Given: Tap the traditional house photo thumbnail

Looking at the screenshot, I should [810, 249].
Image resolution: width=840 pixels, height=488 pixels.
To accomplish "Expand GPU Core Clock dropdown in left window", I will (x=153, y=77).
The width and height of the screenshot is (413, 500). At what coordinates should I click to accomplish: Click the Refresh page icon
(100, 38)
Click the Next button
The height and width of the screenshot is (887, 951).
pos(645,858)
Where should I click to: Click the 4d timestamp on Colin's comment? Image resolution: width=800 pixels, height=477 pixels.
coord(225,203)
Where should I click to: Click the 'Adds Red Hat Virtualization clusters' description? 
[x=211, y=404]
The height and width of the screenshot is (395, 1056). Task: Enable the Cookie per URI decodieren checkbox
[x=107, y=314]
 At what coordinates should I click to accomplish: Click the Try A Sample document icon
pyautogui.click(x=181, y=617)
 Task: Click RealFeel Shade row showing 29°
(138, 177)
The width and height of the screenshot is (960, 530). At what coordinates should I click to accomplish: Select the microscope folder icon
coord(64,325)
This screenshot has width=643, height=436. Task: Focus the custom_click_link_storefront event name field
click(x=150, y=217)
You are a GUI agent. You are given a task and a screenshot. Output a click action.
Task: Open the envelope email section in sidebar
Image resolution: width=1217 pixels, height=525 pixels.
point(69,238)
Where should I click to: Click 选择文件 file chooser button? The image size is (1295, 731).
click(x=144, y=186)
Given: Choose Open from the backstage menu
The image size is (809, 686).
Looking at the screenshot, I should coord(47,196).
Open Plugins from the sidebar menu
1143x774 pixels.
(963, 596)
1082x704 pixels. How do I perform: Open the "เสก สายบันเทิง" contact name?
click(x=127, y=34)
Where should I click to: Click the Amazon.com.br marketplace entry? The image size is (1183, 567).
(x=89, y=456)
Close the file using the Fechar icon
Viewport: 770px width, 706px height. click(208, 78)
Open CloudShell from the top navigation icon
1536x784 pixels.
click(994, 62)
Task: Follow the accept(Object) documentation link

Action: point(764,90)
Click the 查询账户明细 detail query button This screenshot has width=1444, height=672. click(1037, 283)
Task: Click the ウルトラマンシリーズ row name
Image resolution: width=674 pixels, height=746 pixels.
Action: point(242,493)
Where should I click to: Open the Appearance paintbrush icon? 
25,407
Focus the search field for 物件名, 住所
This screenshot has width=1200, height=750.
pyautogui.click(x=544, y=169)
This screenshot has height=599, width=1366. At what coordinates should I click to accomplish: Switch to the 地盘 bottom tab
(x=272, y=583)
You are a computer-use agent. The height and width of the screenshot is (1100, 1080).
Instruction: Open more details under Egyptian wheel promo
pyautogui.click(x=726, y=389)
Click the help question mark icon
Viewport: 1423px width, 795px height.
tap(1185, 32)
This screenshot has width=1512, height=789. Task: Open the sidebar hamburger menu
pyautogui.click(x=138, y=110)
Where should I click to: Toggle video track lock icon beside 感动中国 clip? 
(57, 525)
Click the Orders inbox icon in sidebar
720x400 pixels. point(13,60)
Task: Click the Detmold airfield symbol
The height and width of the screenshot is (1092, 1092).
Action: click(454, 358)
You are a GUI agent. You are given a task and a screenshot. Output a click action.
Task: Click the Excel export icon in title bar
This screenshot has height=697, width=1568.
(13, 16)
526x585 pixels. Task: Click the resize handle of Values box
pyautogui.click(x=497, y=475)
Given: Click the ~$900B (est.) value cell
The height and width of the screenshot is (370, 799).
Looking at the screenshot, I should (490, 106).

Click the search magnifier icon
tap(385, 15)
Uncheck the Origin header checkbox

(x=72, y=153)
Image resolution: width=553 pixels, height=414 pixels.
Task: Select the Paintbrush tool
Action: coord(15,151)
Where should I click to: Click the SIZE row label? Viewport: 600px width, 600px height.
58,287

What you need to do =>
Copy every line of the material, please, keeping it exactly the same.

Problem solution =>
Given: Tap the traditional house photo thumbnail

Looking at the screenshot, I should [810, 249].
Image resolution: width=840 pixels, height=488 pixels.
To accomplish "Expand GPU Core Clock dropdown in left window", I will (x=153, y=77).
The width and height of the screenshot is (413, 500). At what coordinates should I click to accomplish: Click the Refresh page icon
(100, 38)
Click the Next button
The height and width of the screenshot is (887, 951).
pos(645,858)
Where should I click to: Click the 4d timestamp on Colin's comment? Image resolution: width=800 pixels, height=477 pixels.
coord(225,203)
Where should I click to: Click the 'Adds Red Hat Virtualization clusters' description? 
[x=211, y=404]
The height and width of the screenshot is (395, 1056). Task: Enable the Cookie per URI decodieren checkbox
[x=107, y=314]
 At what coordinates should I click to accomplish: Click the Try A Sample document icon
pyautogui.click(x=181, y=617)
 Task: Click RealFeel Shade row showing 29°
(138, 177)
The width and height of the screenshot is (960, 530). At what coordinates should I click to accomplish: Select the microscope folder icon
coord(64,325)
This screenshot has width=643, height=436. Task: Focus the custom_click_link_storefront event name field
click(x=150, y=217)
You are a GUI agent. You are given a task and a screenshot. Output a click action.
Task: Open the envelope email section in sidebar
Image resolution: width=1217 pixels, height=525 pixels.
point(69,238)
Where should I click to: Click 选择文件 file chooser button? The image size is (1295, 731).
click(x=144, y=186)
Given: Choose Open from the backstage menu
The image size is (809, 686).
Looking at the screenshot, I should coord(47,196).
Open Plugins from the sidebar menu
1143x774 pixels.
(963, 596)
1082x704 pixels. How do I perform: Open the "เสก สายบันเทิง" contact name?
click(x=127, y=34)
Where should I click to: Click the Amazon.com.br marketplace entry? The image size is (1183, 567).
(x=89, y=456)
Close the file using the Fechar icon
Viewport: 770px width, 706px height. click(208, 78)
Open CloudShell from the top navigation icon
1536x784 pixels.
click(994, 62)
Task: Follow the accept(Object) documentation link

Action: point(764,90)
Click the 查询账户明细 detail query button This screenshot has width=1444, height=672. click(1037, 283)
Task: Click the ウルトラマンシリーズ row name
Image resolution: width=674 pixels, height=746 pixels.
Action: point(242,493)
Where should I click to: Open the Appearance paintbrush icon? 
25,407
Focus the search field for 物件名, 住所
This screenshot has width=1200, height=750.
pyautogui.click(x=544, y=169)
This screenshot has height=599, width=1366. At what coordinates should I click to accomplish: Switch to the 地盘 bottom tab
(x=272, y=583)
You are a computer-use agent. The height and width of the screenshot is (1100, 1080).
Instruction: Open more details under Egyptian wheel promo
pyautogui.click(x=726, y=389)
Click the help question mark icon
Viewport: 1423px width, 795px height.
tap(1185, 32)
This screenshot has width=1512, height=789. Task: Open the sidebar hamburger menu
pyautogui.click(x=138, y=110)
Where should I click to: Toggle video track lock icon beside 感动中国 clip? 
(57, 525)
Click the Orders inbox icon in sidebar
720x400 pixels. point(13,60)
Task: Click the Detmold airfield symbol
The height and width of the screenshot is (1092, 1092).
Action: click(454, 358)
You are a GUI agent. You are given a task and a screenshot. Output a click action.
Task: Click the Excel export icon in title bar
This screenshot has height=697, width=1568.
(13, 16)
526x585 pixels. Task: Click the resize handle of Values box
pyautogui.click(x=497, y=475)
Given: Click the ~$900B (est.) value cell
The height and width of the screenshot is (370, 799).
Looking at the screenshot, I should (490, 106).

Click the search magnifier icon
tap(385, 15)
Uncheck the Origin header checkbox

(x=72, y=153)
Image resolution: width=553 pixels, height=414 pixels.
Task: Select the Paintbrush tool
Action: coord(15,151)
Where should I click to: Click the SIZE row label? Viewport: 600px width, 600px height.
58,287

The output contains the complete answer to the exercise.